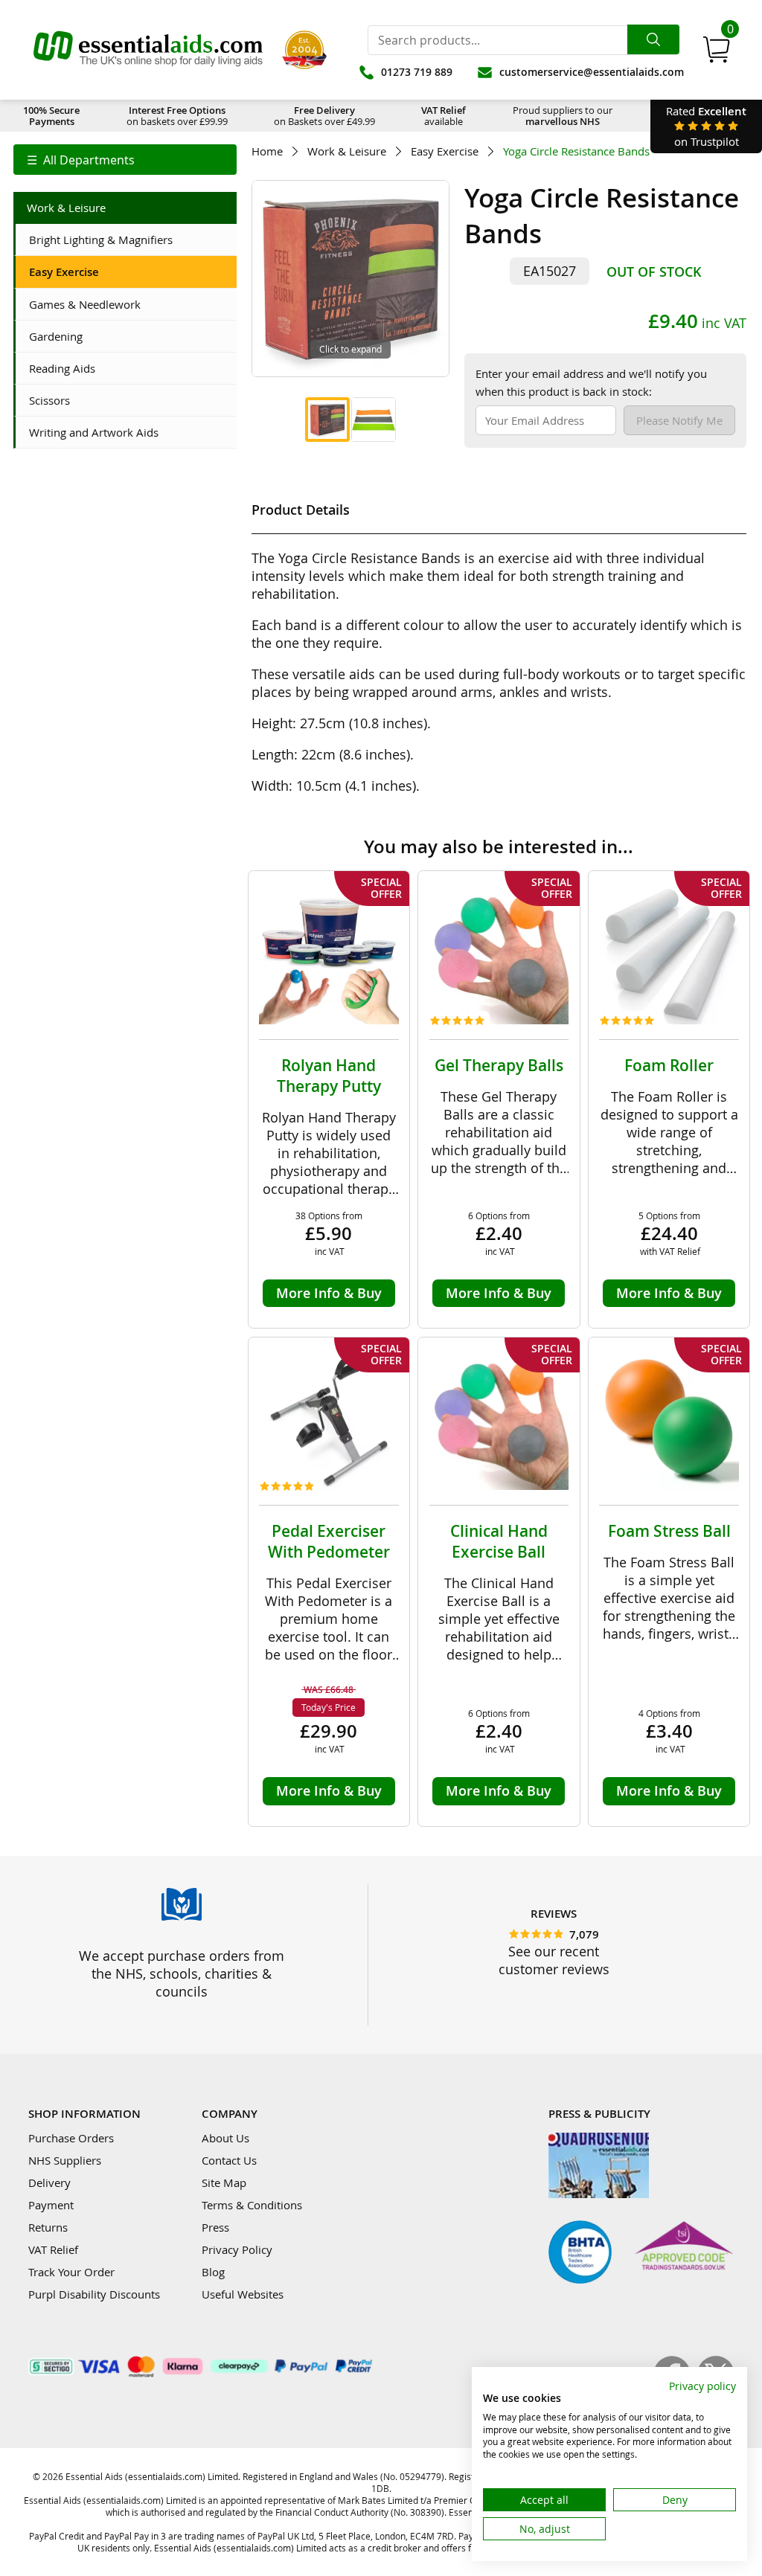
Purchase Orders (71, 2137)
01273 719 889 (416, 72)
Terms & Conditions (252, 2204)
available (443, 115)
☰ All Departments (81, 160)
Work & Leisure (346, 151)
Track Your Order (71, 2271)
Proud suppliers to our (562, 115)
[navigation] (125, 159)
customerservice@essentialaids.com (591, 72)
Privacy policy (702, 2386)
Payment (51, 2204)
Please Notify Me (679, 420)
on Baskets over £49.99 (324, 115)
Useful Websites (243, 2294)
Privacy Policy (237, 2249)
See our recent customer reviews (554, 1960)
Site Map (224, 2182)
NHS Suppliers (64, 2160)
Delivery (49, 2182)
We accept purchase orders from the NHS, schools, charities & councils (181, 1973)
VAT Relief (53, 2249)
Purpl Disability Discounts (94, 2294)
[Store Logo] (148, 49)
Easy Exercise (444, 151)
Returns (48, 2227)
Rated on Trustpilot (706, 126)
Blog (213, 2271)
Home (267, 151)
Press (215, 2227)
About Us (225, 2137)
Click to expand (350, 349)
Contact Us (229, 2160)
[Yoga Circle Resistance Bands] (327, 419)
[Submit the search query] (653, 39)
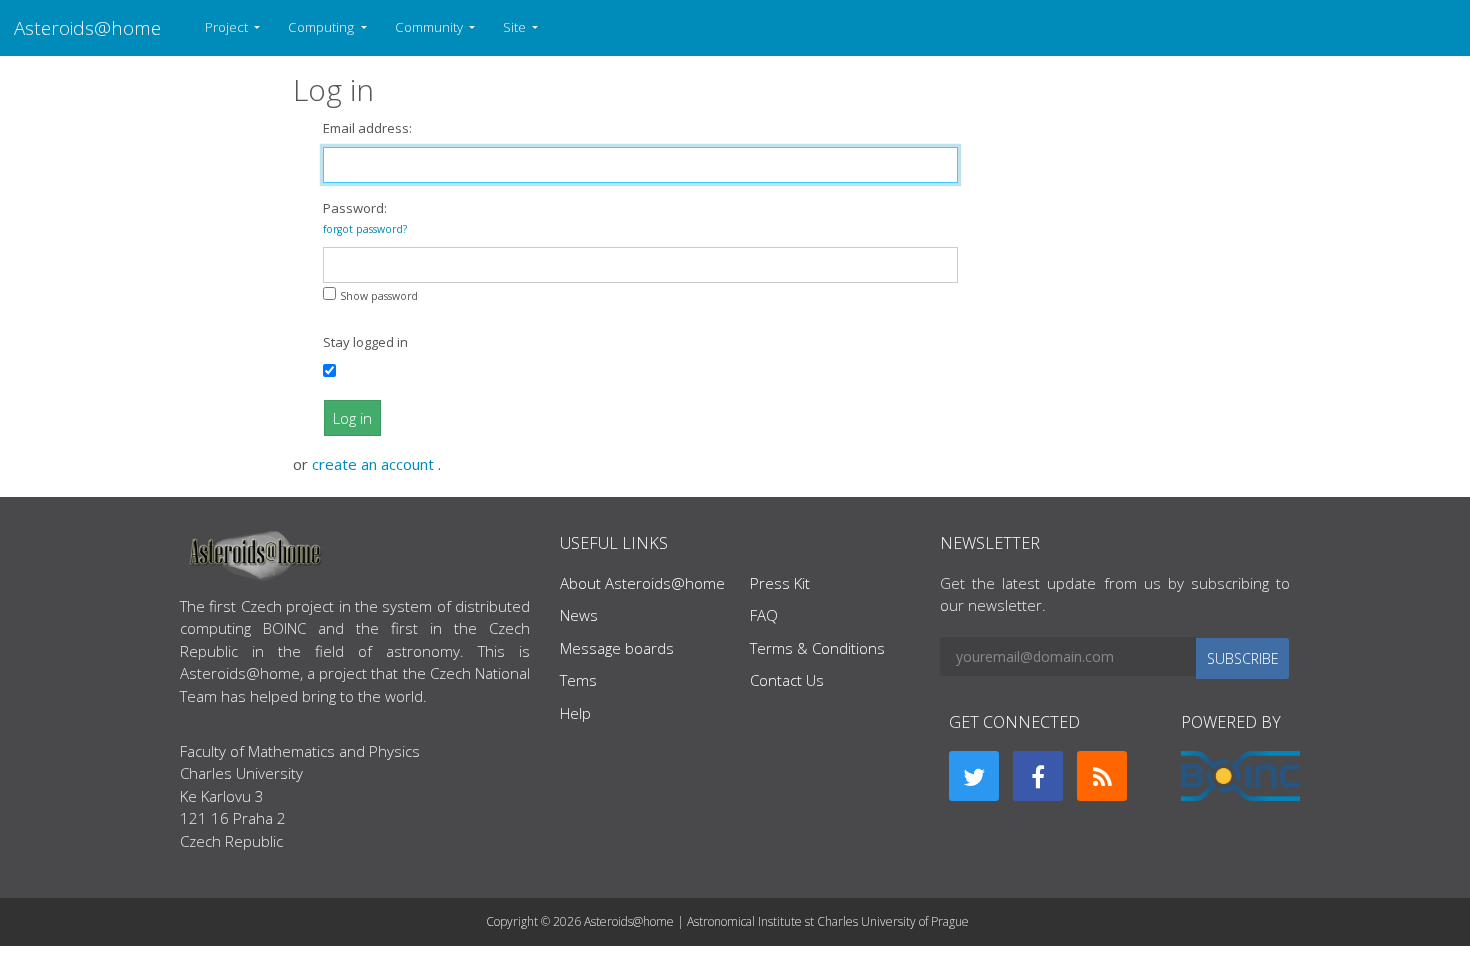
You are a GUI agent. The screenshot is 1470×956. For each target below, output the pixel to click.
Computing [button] (322, 27)
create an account (375, 464)
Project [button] (228, 27)
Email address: (367, 128)
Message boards (617, 648)
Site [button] (516, 27)
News (579, 615)
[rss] (1102, 776)
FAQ (764, 615)
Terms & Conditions (817, 648)
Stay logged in (365, 342)
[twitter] (974, 776)
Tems (578, 680)
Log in (352, 418)
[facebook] (1038, 776)
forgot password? (365, 229)
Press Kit (780, 583)
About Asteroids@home (642, 583)
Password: (365, 217)
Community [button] (430, 27)
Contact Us (787, 680)
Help (575, 713)
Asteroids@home (87, 27)
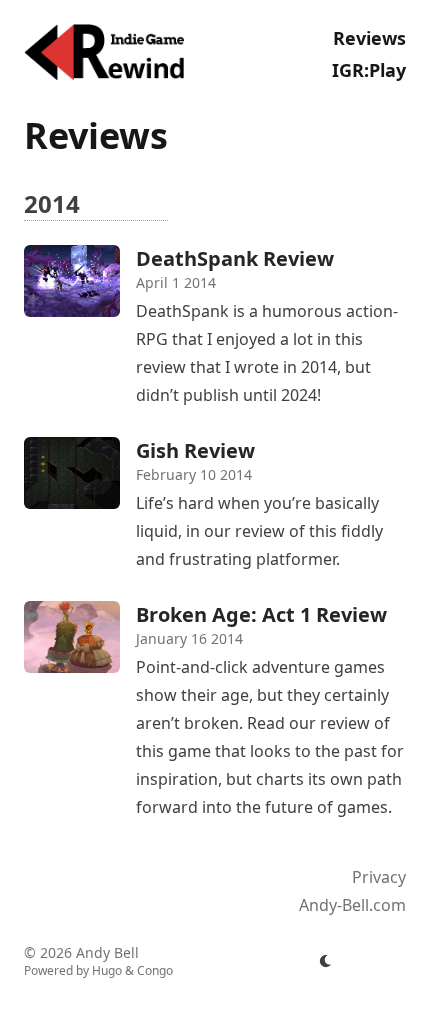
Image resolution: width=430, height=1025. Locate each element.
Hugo (107, 970)
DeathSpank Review (235, 258)
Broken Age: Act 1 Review (261, 614)
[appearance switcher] (326, 961)
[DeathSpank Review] (72, 281)
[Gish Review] (72, 473)
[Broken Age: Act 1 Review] (72, 637)
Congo (155, 970)
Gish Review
━━━━━━━━
— Work instructions —
Retype the records verbatim, excluding each image they hold.

— Exercise output —
Purchase Orders (71, 2137)
01273 719 889 (416, 72)
Terms & Conditions (252, 2204)
available (443, 115)
☰ All Departments (81, 160)
Work & Leisure (346, 151)
Track Your Order (71, 2271)
Proud suppliers to our (562, 115)
[navigation] (125, 159)
customerservice@essentialaids.com (591, 72)
Privacy policy (702, 2386)
Payment (51, 2204)
Please Notify Me (679, 420)
on Baskets over £49.99 (324, 115)
Useful Websites (243, 2294)
Privacy Policy (237, 2249)
See our recent customer reviews (554, 1960)
Site Map (224, 2182)
NHS Suppliers (64, 2160)
Delivery (49, 2182)
We accept purchase orders from the NHS, schools, charities & councils (181, 1973)
VAT Relief (53, 2249)
Purpl Disability Discounts (94, 2294)
[Store Logo] (148, 49)
Easy Exercise (444, 151)
Returns (48, 2227)
Rated on Trustpilot (706, 126)
Blog (213, 2271)
Home (267, 151)
Press (215, 2227)
About Us (225, 2137)
Click to expand (350, 349)
Contact Us (229, 2160)
[Yoga Circle Resistance Bands] (327, 419)
[Submit the search query] (653, 39)
You are a GUI agent. The screenshot is 1470×956. For each target below, output the pixel to click.
Computing [button] (322, 27)
create an account (375, 464)
Project [button] (228, 27)
Email address: (367, 128)
Message boards (617, 648)
Site [button] (516, 27)
News (579, 615)
[rss] (1102, 776)
FAQ (764, 615)
Terms & Conditions (817, 648)
Stay logged in (365, 342)
[twitter] (974, 776)
Tems (578, 680)
Log in (352, 418)
[facebook] (1038, 776)
forgot password? (365, 229)
Press Kit (780, 583)
About Asteroids@home (642, 583)
Password: (365, 217)
Community [button] (430, 27)
Contact Us (787, 680)
Help (575, 713)
Asteroids@home (87, 27)
Image resolution: width=430, height=1025. Locate each element.
Hugo (107, 970)
DeathSpank Review (235, 258)
Broken Age: Act 1 Review (261, 614)
[appearance switcher] (326, 961)
[DeathSpank Review] (72, 281)
[Gish Review] (72, 473)
[Broken Age: Act 1 Review] (72, 637)
Congo (155, 970)
Gish Review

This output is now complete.